The lack of accurate Medical Record documentation may place patients at risk for adverse outcomes.
Findings:
Review of Patient #1's Medical Record identified the following information: The patient is a 74-year-old male admitted on 07/03/17 with acute congestive heart failure and renal failure. The Medical Record documents at 2:52PM on 07/08/17 that the patient had bilateral ureteral obstruction and that the patient's last option was cystourethroscopy with ureteral stent placement as a peri-renal hematoma precluded nephrostomy placement in intervention radiology.
The Post-Operative Report dictated by the Physician at 2:21PM on 07/08/17 documents that the patient underwent a cystourethroscopy (a procedure allowing viewing the urinary tract, particularly the bladder, the urethra, and the openings to the ureters) with bilateral stent placement. The report describes the procedure and finding then incorrectly states "urinary catheter [was] placed and the patient was sent to recovery in good condition".
The brief Operative Note signed by the Physician at 2:47PM on 07/08/17 documents that the "patient coded while recovering in the OR post procedure and Foley [urinary catheter] placement".
Review of the "Code Blue Flow Sheet" dated 07/08/17 and timed at 2:20PM documents that resuscitation was started in Operating Room #5 at 2:20PM and the efforts [were] terminated at 3:02PM. The outcome documents [the patient] was dead.
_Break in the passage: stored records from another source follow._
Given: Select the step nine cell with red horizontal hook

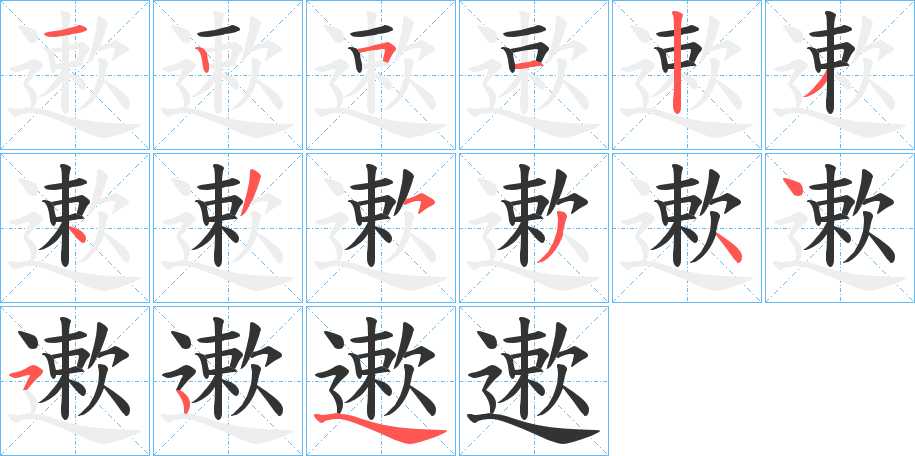Looking at the screenshot, I should pyautogui.click(x=381, y=228).
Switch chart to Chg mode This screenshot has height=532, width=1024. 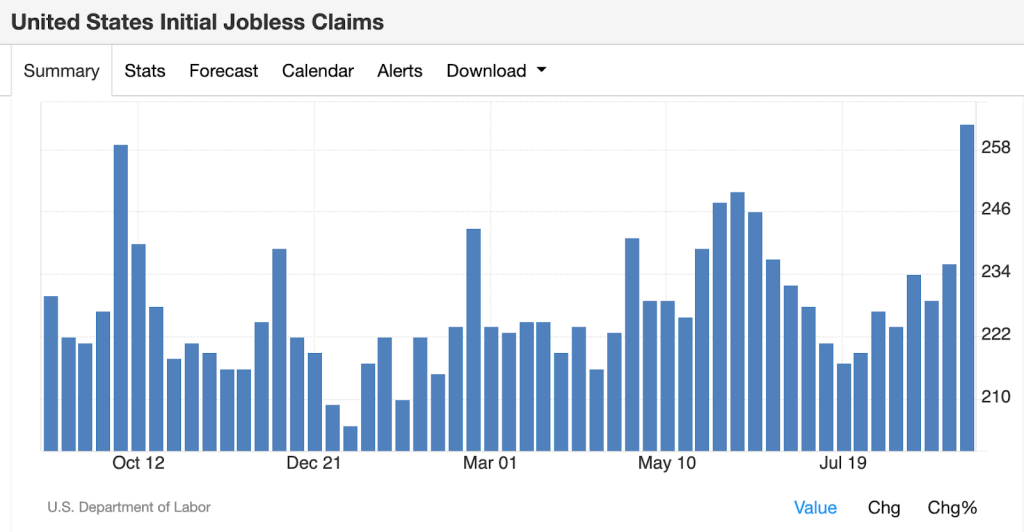(x=883, y=508)
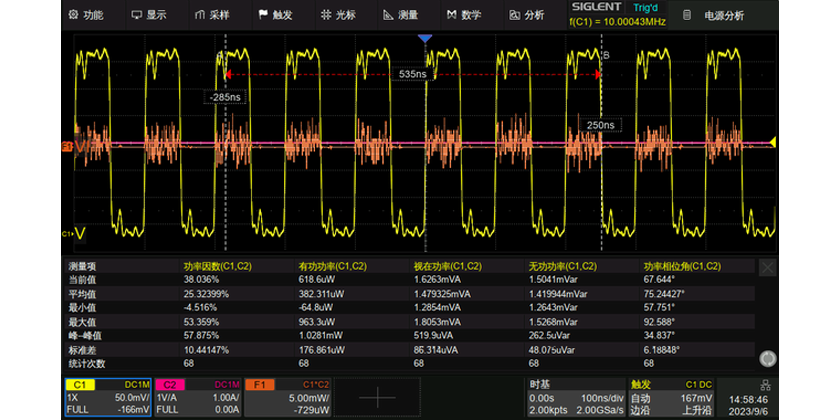The height and width of the screenshot is (420, 840).
Task: Reset statistics with the circular refresh icon
Action: click(767, 358)
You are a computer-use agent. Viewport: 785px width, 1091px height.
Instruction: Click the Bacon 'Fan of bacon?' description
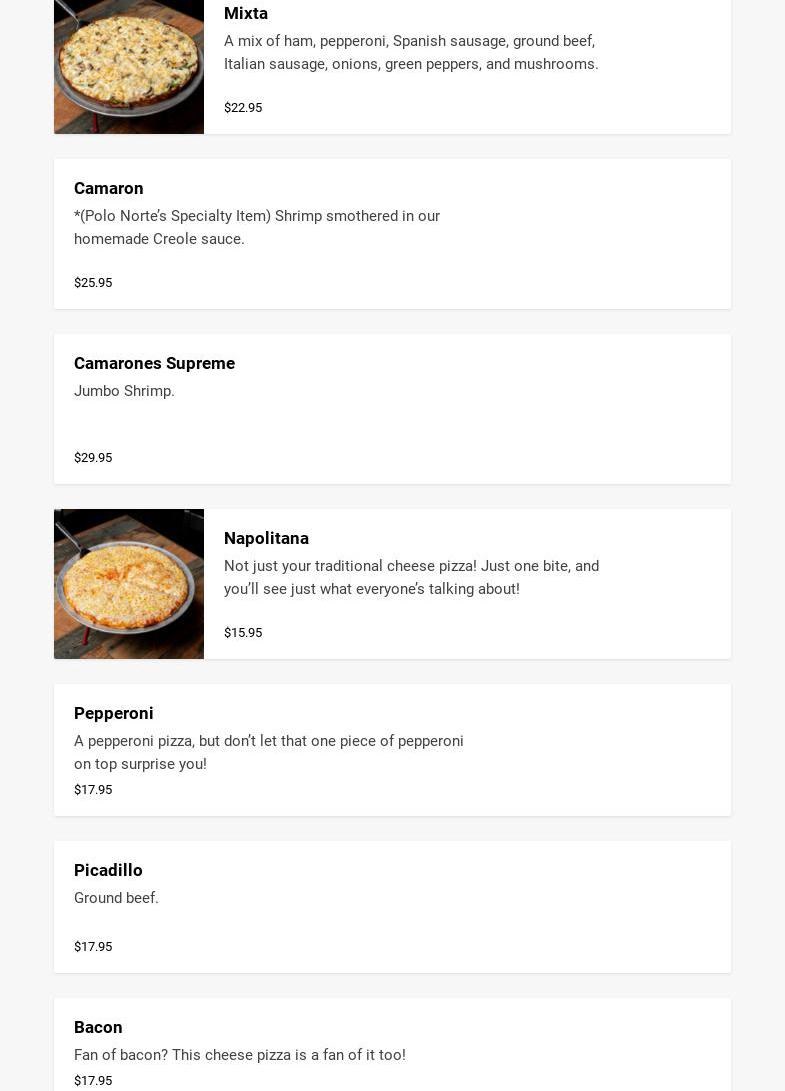[x=240, y=1055]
The is no documentation indicating the patient was moved out of the Operating Room.
Review of the "Adult Critical Care Attending Progress Note" dated 07/08/17 and signed by the Critical Care Physician at 5:30PM documents "called Code Blue in the operating room [at] approximately 2:25PM. On arrival CPR (Cardio-Pulmonary Resuscitation) per ACLS (Advanced Cardiac Life Support) protocol in progress. The Note documents the measures taken during the resuscitation then states the "patient pronounced" at 3:02PM on 07/08/17. There is no indication that the patient left the OR.
The facility "Medical Staff Bylaws" and "Physician Responsibilities Related to Medical Record Documentation..." dated 09/27/16 contains the following statements: "the content of the medical record shall be pertinent, accurate, legible timely and current. It shall include ... (h) special reports when applicable, such as operative [reports]". ... "[The} Operative and Special Procedure reports must contain ... a detailed account of the findings, technical procedures used, ..." and ... "post-operative diagnosis".
Per interview with Staff H on the morning of 01/23/18, the staff member responded that the Operative Report was dictated in the Operating Room, after placement of the stents before there was a change in the patient's condition.